Jakarta -Tahun depan, perusahaan yang akan mendapat jatah menjual BBM subsidi adalah PT Pertamina (Persero) dan PT AKR Corporindo Tbk. Sementara SPBU asing tak ada yang mau ikut lelang penjualan BBM subsidi.
(rrd/dnl)
Kepala Badan Pengatur Hilir Minyak dan Gas Bumi (BPH Migas) Andy Noorsaman Someng mengatakan, perusahaan asing yang memiliki SPBU di Indonesia kapok ikut jualan BBM subsidi.
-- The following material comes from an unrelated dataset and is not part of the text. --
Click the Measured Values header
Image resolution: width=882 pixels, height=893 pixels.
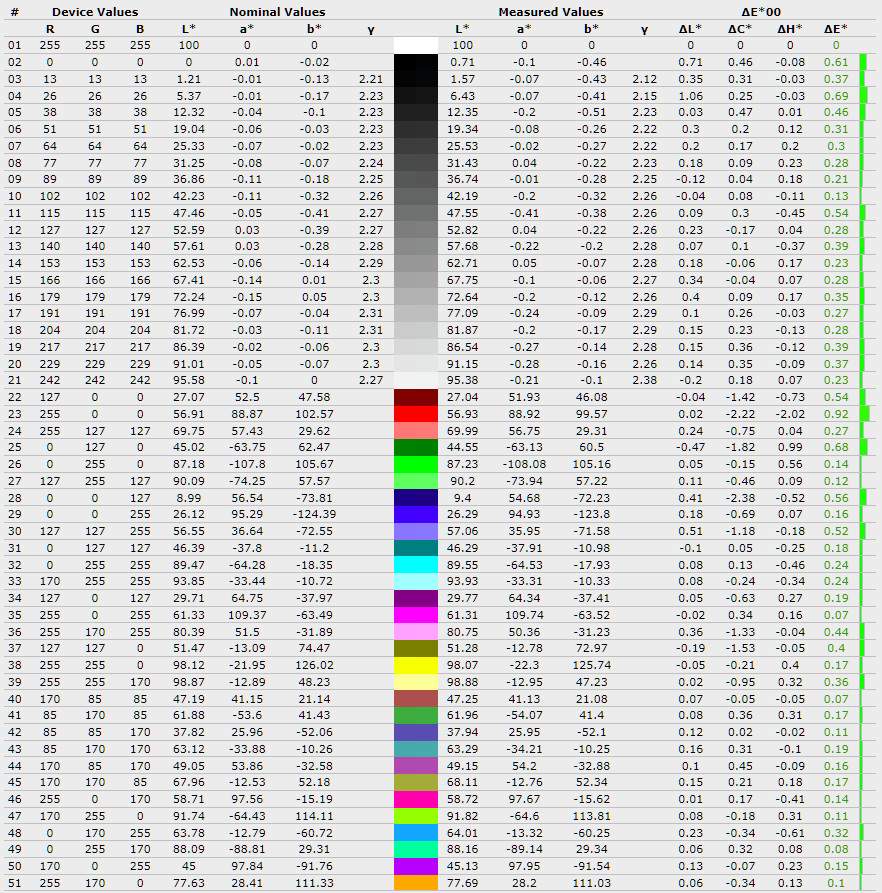550,12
"Shell, Petronas, Total dan lainnya kapok ikut distribusikan BBM subsidi, mereka takut dituduh neolib, padahal perusahaan mereka di Indonesia," ujarnya.
Untuk tahun depan, Pertamina tetap mendapatkan jatah penjualan BBM subsidi yang besar, karena jumlah SPBU Pertamina hampir 6.000 unit di seluruh Indonesia. Sedangkan AKR hanya memiliki 140 SPBU.
Adapun kuota BBM subsidi yang akan dijual tahun depan adalah sekitar 48 juta kiloliter (KL). Dari jumlah tersebut, sebanyak 47 juta KL akan diberikan kepada Pertamina.